The cavern of Dóbsina, in the Carpathian Mountains, is easily reached either from Poprád to the north, or from Dóbsina to the south. The hotel at Poprád is better, however, than the inn at Dóbsina, where my brother and I spent two nights. It was decidedly primitive. The food was not so bad, but the pigs ran round in the courtyard, and one morning a gypsy band woke us at half-past three o’clock by playing in front of our windows, in dreadful wailing tones, which were most irritating at that hour. At the proper time, however, Hungarian gypsy music,—despite the fact that none of the players ever seem to look at the leader, and that each man appears to play the tune he likes the best,—is strangely fascinating.
Dóbsina itself lies in a hollow, surrounded with well-wooded hills, the general appearance much resembling some of the valleys of the White Mountains of New Hampshire. My brother and I started from Dóbsina on the morning of the 27th of July, 1895, at half-past seven o’clock, in a little open carriage with excellent horses and a Hungarian driver in national costume. He was a nice fellow, but he did not understand a word of German. The road reminded us of some of our own mountain roads, as it was rough, full of holes and partly washed away by the rains. We first ascended to the crest of the surrounding hills and then descended to the Stracena Thal, a wild limestone valley covered with fine forest. Two hours and a half driving landed us at the hotel-restaurant near the cave, at which I should certainly stop on another visit. It was half an hour’s stroll thence, through beautiful woods, to the cavern’s entrance. Northwards in the distance the Tátra Range was visible, a set of sharp bare rock peaks, at whose base, ensconced in pine forests, is situated the famous Hungarian summer resort of Tátra Füred, which much resembles Bar Harbor.
The entrance to the cavern is enclosed by a fence with a gate, and here the Dóbsina people have a high tariff and take toll from tourists. At the gate, we waited for half an hour, until a sufficient number of persons had arrived to form a party. This mode of visiting the cave rather detracts from the pleasure, even though it does away with all difficulty and makes the beauties of Dóbsina accessible to everyone. It was also necessary to wait long enough to cool off thoroughly before entering, on account of the icy air of the cavern, where heavy winter clothes are indispensable.
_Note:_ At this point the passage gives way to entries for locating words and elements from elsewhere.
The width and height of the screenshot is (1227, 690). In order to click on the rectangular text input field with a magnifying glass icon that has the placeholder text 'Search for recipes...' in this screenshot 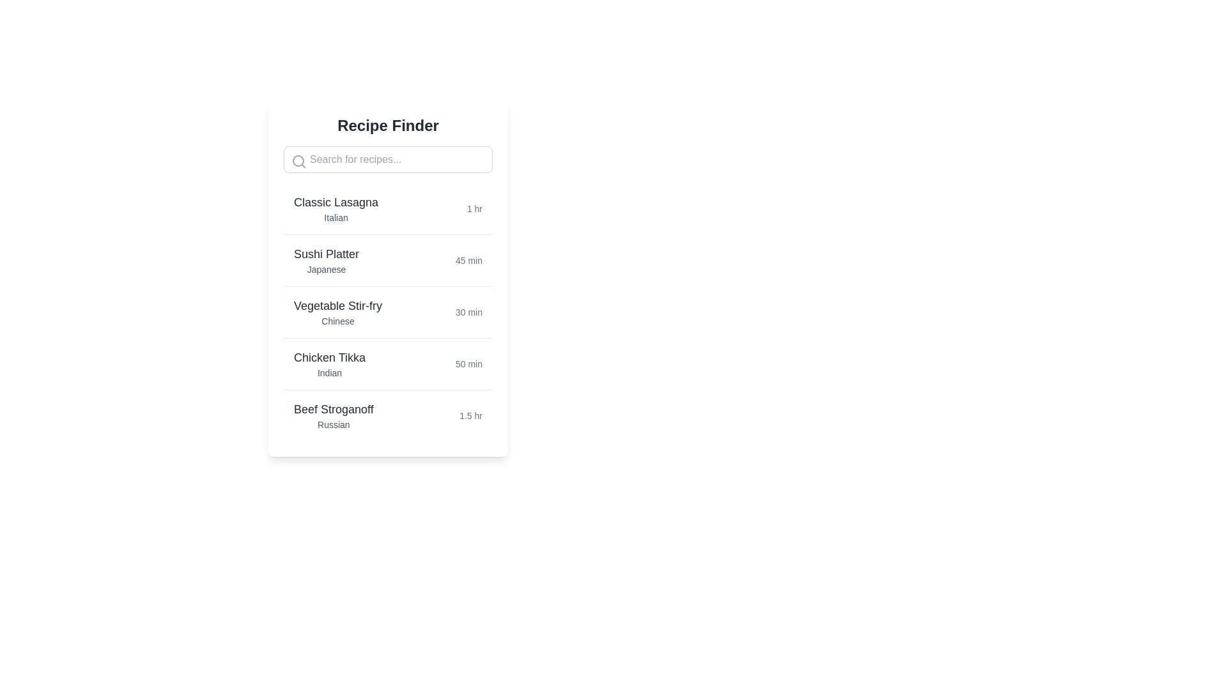, I will do `click(387, 159)`.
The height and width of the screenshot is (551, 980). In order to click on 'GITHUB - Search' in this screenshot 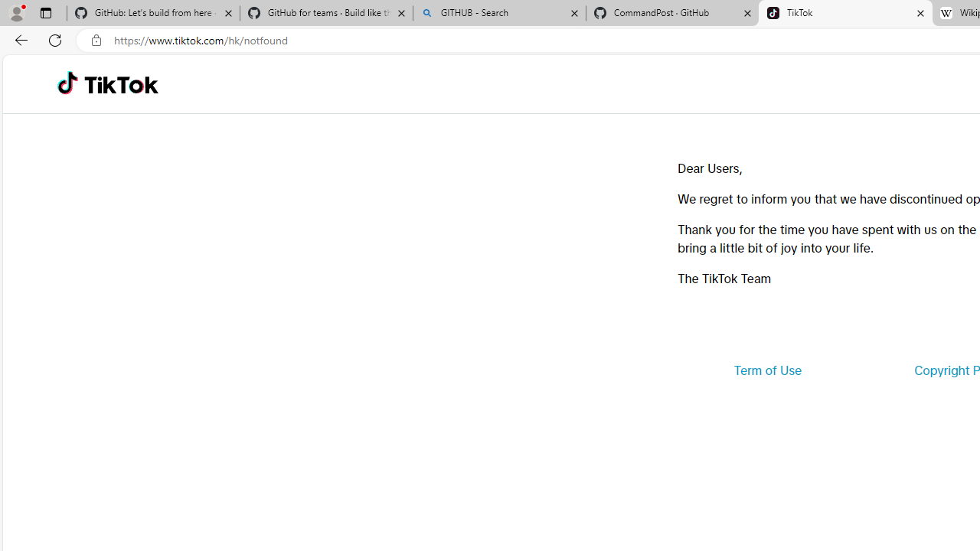, I will do `click(499, 13)`.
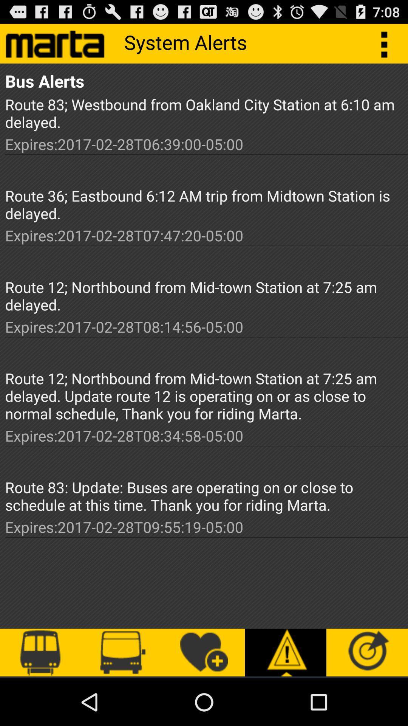 The image size is (408, 726). I want to click on the first icon from bottom, so click(41, 652).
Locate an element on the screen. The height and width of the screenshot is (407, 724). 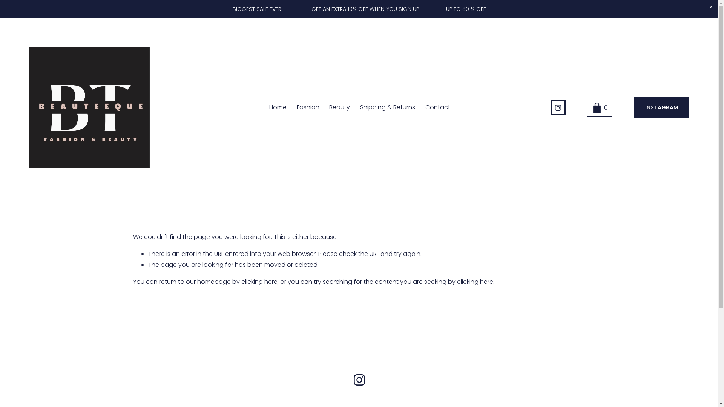
'Contact' is located at coordinates (426, 108).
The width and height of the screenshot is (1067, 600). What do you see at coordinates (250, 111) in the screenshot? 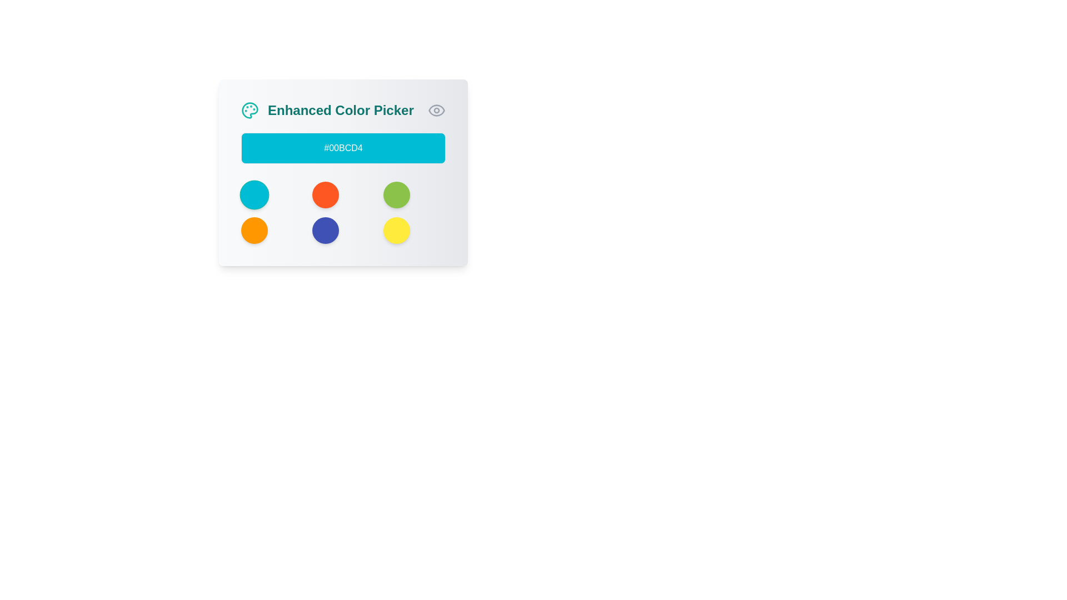
I see `the teal-colored palette icon located at the topmost left corner of the application interface, adjacent to the title 'Enhanced Color Picker.'` at bounding box center [250, 111].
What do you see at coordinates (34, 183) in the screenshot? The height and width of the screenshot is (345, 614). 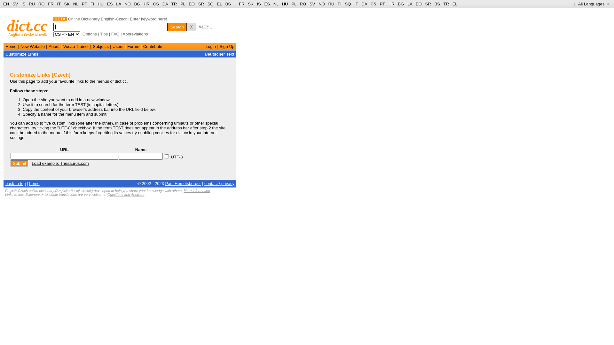 I see `'home'` at bounding box center [34, 183].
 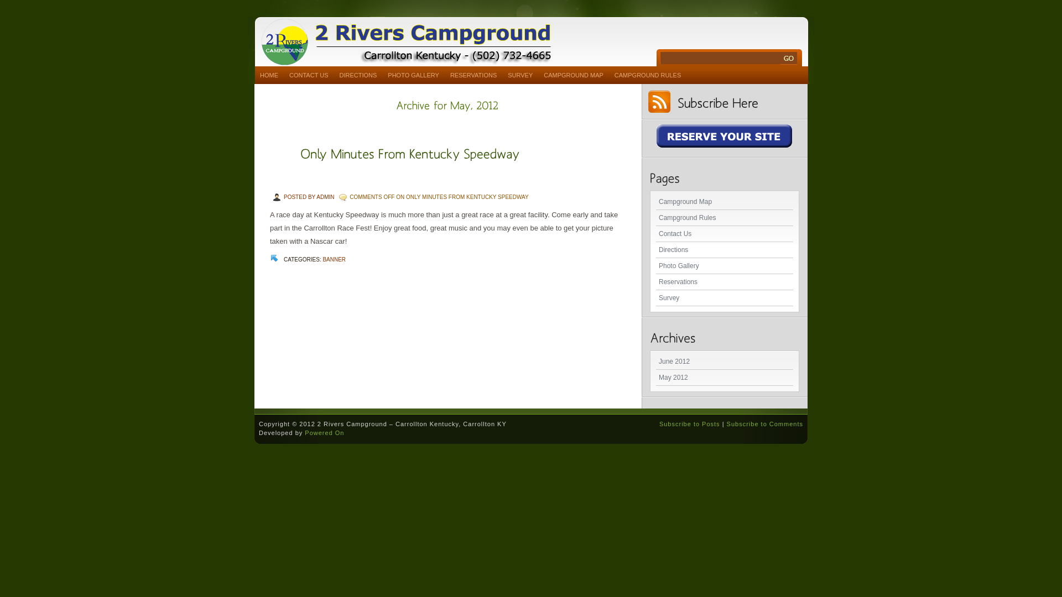 What do you see at coordinates (724, 202) in the screenshot?
I see `'Campground Map'` at bounding box center [724, 202].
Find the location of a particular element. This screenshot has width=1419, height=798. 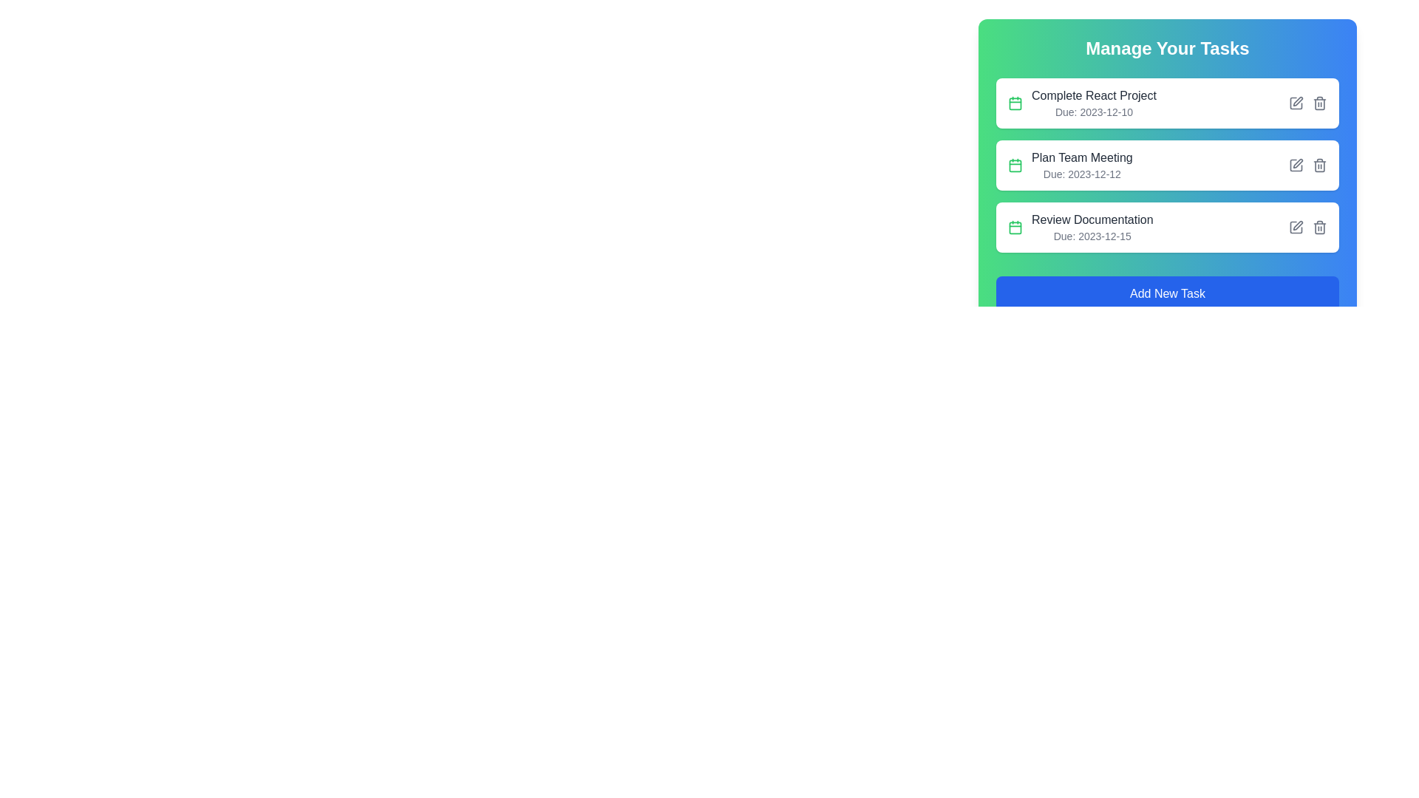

Fig. 2. Vertical Section of Dóbsina.
The entrance to Dóbsina faces nearly due north. It is small, perhaps two meters wide and three meters high, and is perfectly sheltered from any wind. The sudden drop in temperature at the entrance was startling; in fact it was the most extreme change I have noticed in any cave. Within the length of an ordinary room, say in a distance of five meters, we passed from an extremely hot summer morning to the chill of a mid-winter afternoon. A slight air current, perhaps, issued from the entrance, as we observed a faint mist there. At the rock portal there was ice on the rocks overhead, and underfoot was the beginning of the huge mass of ice which almost fills the cavern. A descent down eighteen wooden steps landed us at the beginning of a great ice floor, in what is called the Grosser Saal. It is a magnificent cave. The floor is a sheet or rather a mass of solid ice, the surface of which is level enough in one place to permit of skating; in other spots it is sloping and covered with small ice hillocks. The ice is solid throughout, without any holes or cracks. Several fissure columns stream to the floor from cracks in the sides. Joining the roof to the floor are numerous big ice stalactites, which form frozen pillars and columns. These are from eight to eleven meters in height, and some two to three meters in average breadth and width. Nearly translucent, they are covered with all sorts of icy ornaments hanging about them in tufts and fringes; they are beautiful in their shapes, as well as in their white and blue colors. One of these columns is called the Brunnen, because until about ten years ago, a small stream dribbled continuously from the roof and cut a channel across the ice floor; but now the stream has solidified into the pillar, and the channel is filled up, although it can still be traced in the ice.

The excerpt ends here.